So you can see how this starts to develop:
Alice sends Bob a message saying that she created a Note (1).
Alice sends Bob a message saying that she created a Note (2).
Alice sends Bob a message saying that she created a Note (3).
Alice sends Bob a message saying that she updated a Note (1).
4/
So now we have a message passing system and an actor reference. Cool.
But what does a user look like? How about a server? What about these payloads?
Well. For that we need a _data layer_.
5/
The data layer is responsible for serving the payloads of objects.
We _could_ have Bob go to alice and systematically call each message in a row, but that's a waste of time and energy.
Better would be to provide a single endpoint on the server where I can say "give me all objects from Alice that were sent to Bob or are marked as:Public starting with id <foo>"
This may be attached to Alice directly but it doesn't have to be: it could be a generic per-server endpoint.
6/
(nb. I am cheating a bit with terminology, technically this would be a _service layer_ not a data layer, but data layer is cleaner for what we're talking about and I don't want confusion with the message layer).

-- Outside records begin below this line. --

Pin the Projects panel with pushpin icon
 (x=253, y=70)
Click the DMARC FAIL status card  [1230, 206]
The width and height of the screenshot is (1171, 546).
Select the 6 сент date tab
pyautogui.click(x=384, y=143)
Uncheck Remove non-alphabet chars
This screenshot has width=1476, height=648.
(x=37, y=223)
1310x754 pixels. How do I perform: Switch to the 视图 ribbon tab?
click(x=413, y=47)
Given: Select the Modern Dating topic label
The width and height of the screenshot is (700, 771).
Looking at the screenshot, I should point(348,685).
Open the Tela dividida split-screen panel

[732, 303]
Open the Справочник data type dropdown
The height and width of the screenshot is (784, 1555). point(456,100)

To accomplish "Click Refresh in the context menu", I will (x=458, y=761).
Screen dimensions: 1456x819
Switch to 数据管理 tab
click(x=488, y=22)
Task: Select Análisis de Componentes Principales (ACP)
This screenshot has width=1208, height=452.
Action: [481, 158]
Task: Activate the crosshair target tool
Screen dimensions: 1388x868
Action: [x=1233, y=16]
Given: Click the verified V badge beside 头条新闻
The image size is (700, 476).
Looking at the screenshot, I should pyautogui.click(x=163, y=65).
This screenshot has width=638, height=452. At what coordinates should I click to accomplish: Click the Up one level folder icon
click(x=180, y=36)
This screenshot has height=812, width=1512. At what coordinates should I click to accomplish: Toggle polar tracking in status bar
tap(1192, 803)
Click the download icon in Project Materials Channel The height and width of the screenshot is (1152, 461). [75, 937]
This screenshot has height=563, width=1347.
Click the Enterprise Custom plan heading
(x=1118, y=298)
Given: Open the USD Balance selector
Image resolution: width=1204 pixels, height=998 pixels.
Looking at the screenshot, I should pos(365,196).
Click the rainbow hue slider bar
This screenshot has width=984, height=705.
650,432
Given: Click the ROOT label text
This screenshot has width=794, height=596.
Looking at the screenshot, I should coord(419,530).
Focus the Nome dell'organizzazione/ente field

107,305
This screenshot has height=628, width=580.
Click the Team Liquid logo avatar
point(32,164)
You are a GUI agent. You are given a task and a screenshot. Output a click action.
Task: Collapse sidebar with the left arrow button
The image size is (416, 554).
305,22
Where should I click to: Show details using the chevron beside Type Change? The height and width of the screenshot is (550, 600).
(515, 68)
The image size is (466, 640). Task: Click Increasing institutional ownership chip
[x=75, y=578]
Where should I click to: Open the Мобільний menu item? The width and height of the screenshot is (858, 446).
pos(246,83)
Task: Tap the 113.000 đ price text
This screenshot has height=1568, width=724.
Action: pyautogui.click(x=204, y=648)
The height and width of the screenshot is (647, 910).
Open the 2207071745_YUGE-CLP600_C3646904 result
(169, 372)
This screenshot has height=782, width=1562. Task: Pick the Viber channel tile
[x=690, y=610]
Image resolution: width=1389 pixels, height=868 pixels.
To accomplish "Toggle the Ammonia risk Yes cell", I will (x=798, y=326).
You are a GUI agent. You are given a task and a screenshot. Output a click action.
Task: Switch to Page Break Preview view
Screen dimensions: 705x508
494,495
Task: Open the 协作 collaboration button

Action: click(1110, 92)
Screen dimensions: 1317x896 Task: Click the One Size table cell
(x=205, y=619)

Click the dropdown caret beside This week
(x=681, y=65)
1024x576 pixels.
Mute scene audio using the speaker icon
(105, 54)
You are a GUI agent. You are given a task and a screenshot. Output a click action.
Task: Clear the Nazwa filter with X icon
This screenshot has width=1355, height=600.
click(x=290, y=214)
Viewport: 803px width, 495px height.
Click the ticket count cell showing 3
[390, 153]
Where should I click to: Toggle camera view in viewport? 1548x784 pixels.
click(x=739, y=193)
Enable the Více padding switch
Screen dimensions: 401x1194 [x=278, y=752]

The core here is that this is a single, paginated request that fetches _objects_ or _payloads_. The type can be content negotiated with HTTP, it can use different wire formats, all of that is less important.
7/
Now what about the user?
Users do not exist in the message layer. They _are not actors_.
Rather they _contain_ actors.
You get the user information from anything. DNS, a credentials server, I don't care about that for right now, but it has on there an inbox object, or maybe multiple named inbox objects, and they have actor _references_ (see above) that you can now send messages to.
8/
Now it does not matter if the same actor serves multiple users, or multiple inboxes for a user, or whatever else. It does not matter if they are all distinct actors that then forward their information to a central actor that then fans them out to other servers entirely.
What matters is that you fetch the user object from a canonical store and it tells you where the actors live and information like how to fetch posts from this person.
9/
One could also envision a series of redirects.
My information is stored on server <foo> but all of my canonical ids reference hrefna.dev/whatever.
Why? Because I'm proxying the calls over to a backend server that I reserve the right to change in the future.
There are a thousand things you can do from here, but basically we now have a basic lightweight framework for a scalable, message-passing-based social network.